Thursday, June 6, 2013

Contribution of VAT, income tax increases



The recent revenue mobilisation trend has revealed that the contribution of customs to total revenue mobilisation has been decreasing unlike earlier years but that of Value Added Tax (VAT) and income tax has been increasing.
The contribution of customs has come down to 20 per cent, whereas the contribution of VAT and income tax has gone up to 29 per cent and 22 per cent, respectively.
The country has to reduce customs duty according to its commitment to the global trade regime by 2015, thus the contribution of income tax and VAT must help cover customs revenue.
Thus, the country needs to expand the tax net and plug tax leakages, said finance minister Shankar Koirala during a meeting at the Finance Ministry here, today.
The organisational structure of the Inland Revenue Department has to be changed, he said, asking the revenue administration to be alert on revenue leakages.

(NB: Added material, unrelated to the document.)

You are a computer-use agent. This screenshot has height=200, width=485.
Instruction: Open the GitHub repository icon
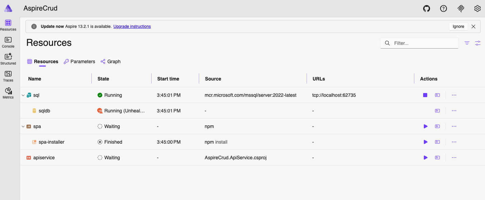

However, senior economic adviser to the finance ministry Dr Chiranjivi Nepal doubted the sustainability of the increase in revenue mobilisation. Suggesting for an expansion in the tax net, he asked the revenue administration to bring the informal sector under the tax net. "Despite the delayed budget, revenue mobilisation has been encouraging, but bringing the informal economy under the tax net will help sustain the increasing trend."
The informal sector is as big as the formal sector and has been hurting the economy. Rising inflation despite low money supply and decreasing remittance has been attributed to the ballooning informal sector that has hurt VAT mobilisation.
Though revenue mobilisation has been encouraging, VAT and excise mobilisation has not been satisfactory, said finance secretary Shanta Raj Subedi. "The revenue administration has to start a coordinated campaign to plug the VAT and excise loopholes," he suggested, asking it to work on meeting the targets of the next two months.
Likewise, joint secretary Rajan Khanal apprised the meeting of the revenue administration's weakness in bringing the informal sector under the tax net that has bled the economy white. "Rising imports, scientific valuation, reforms in revenue administration, and increasing contribution of non-tax revenue are attributed to the increased revenue mobilisation," he said, adding that lack of capacity building of human resource, low participation of tax payers who are already in the tax net, and the inability to mobilise arrears are some of the weaknesses of the revenue administration.
Tight and disciplined revenue administration is key as the government has projected to achieve 30 per cent to 35 per cent revenue mobilisation growth in the next fiscal year 2013-14, as compared to the current fiscal year.
The government needs to mobilise only Rs 55.15 billion revenue — in the next two months — to meet the current fiscal year's revenue mobilisation target of Rs 289.60 billion. It has been able to mobilise Rs 234.45 billion revenue against the target of Rs 226.05 billion — by the 10th month of the current fiscal year — swelling the government coffer, though it has been unable to spend on development activities as it has Rs 56 billion in its vault.
The government has mobilised Rs 68.29 billion VAT, Rs 52.12 billion income tax, Rs 46.73 billion customs, Rs 29.05 billion excise, Rs 30.34 billion under non-tax, and Rs 7.92 billion — including Rs 4.02 billion registration fee and Rs 3.90 billion transportation tax — under others to make it a total of Rs 234.45 billion by the end of 10 months of the current fiscal year. The total revenue mobilisation is 23.35 per cent higher than the same period of last fiscal year 2011-12.